◆ TASK
In the passage on Texas death row disability appeals below, copy the part that begins with "As Of Mice and" and ends after "the Texas courts.", switching "rabbits" to "chickens".

In fact, it can be very difficult, if not impossible, to win a disability claim on Texas’s death row. John Blume, a law professor at Cornell University, has studied how Atkins appeals are handled in courts around the country.
“From reading the decisions,” in states like Texas, Blume says, “sometimes it’s frustrating to read it and see the lengths to which sometimes judges will go to, to have a person whom I think any rational clinician would say has mental retardation and say, ‘No no, they’re not.’”
Blume believes one person who probably wouldn’t pass Judge Cochran’s so-called “Lennie test” is Lennie himself.
“I mean, after he accidentally strangles the young woman, he tries to cover it up. That’s one of the factors the Briseño opinion cites as evidence that somebody doesn’t have mental retardation. They would look into the fact, “well, he worked. He worked as a farm hand. He was gainfully employed.”
And Blume is not speaking abstractly here. Texas death row inmate Marvin Wilson had an IQ of 61, putting him at the bottom one-percent of human intelligence; he was diagnosed with serious intellectual disabilities.
A court-appointed doctor testified that Wilson could barely read, write, or handle money. But a lower court ruled he “functioned sufficiently in his younger years to hold jobs [and] get a driver’s license.”
Attorney Lee Kovarsky represented Wilson. “The [lower] court invoked under one of the factors that the client was not mentally retarded because he was married and had a child, as if human love and reproduction was something that people with mental retardation are not capable of.”
As Of Mice and Men ends, Lennie is hiding out in a grove of trees. George finds Lennie before a vigilante posse can hunt him down. He tells Lennie his favorite story about their imaginary future together, one in which Lennie will be able to raise rabbits. Then George pulls out a gun.
“The reason George shoots Lennie is because he knows if he gets caught, [execution] is exactly what will happen to him,” says John Steinbeck’s son, Thomas Steinbeck. In 2012, he found out about the Texas ruling that cites his father’s work. Thomas Steinbeck says his father opposed the death penalty, and the younger Steinbeck issued a statement condemning the Texas courts.
“To judge anything based on a piece of fiction I think is a stretch,” says Thomas Steinbeck. “And I think it would’ve made my father extremely angry.”
His outrage does not faze Judge Cochran.
“I think [John Steinbeck] would be pleased that the world recognizes that Lennie is a gentle giant who is not morally culpable, and that people like Lennie, people who are not the worst of the worst…should never be subject to the death penalty even though they might have caused someone’s death,” she says.
Cochran admits she’s far more comfortable interpreting the law than writing it, and she wishes Texas lawmakers would get around to defining intellectual disabilities for death row appeals. But for now, or at least until the Supreme Court changes it, her ruling—including Lennie Small–is the law of the land in Texas.

◆ DATA BELOW

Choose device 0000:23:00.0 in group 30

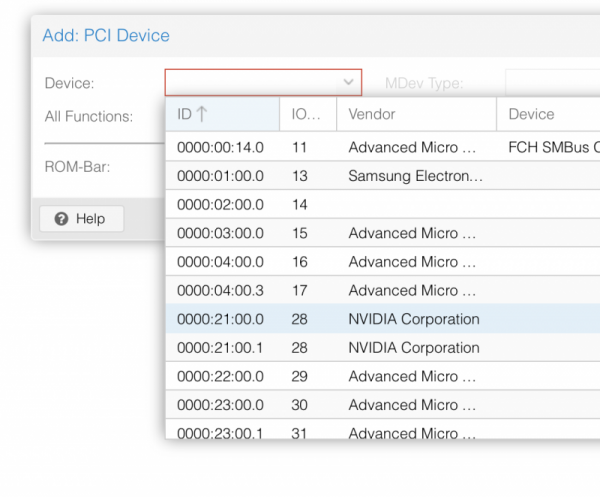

◆ ANSWER SECTION
As Of Mice and Men ends, Lennie is hiding out in a grove of trees. George finds Lennie before a vigilante posse can hunt him down. He tells Lennie his favorite story about their imaginary future together, one in which Lennie will be able to raise chickens. Then George pulls out a gun.
“The reason George shoots Lennie is because he knows if he gets caught, [execution] is exactly what will happen to him,” says John Steinbeck’s son, Thomas Steinbeck. In 2012, he found out about the Texas ruling that cites his father’s work. Thomas Steinbeck says his father opposed the death penalty, and the younger Steinbeck issued a statement condemning the Texas courts.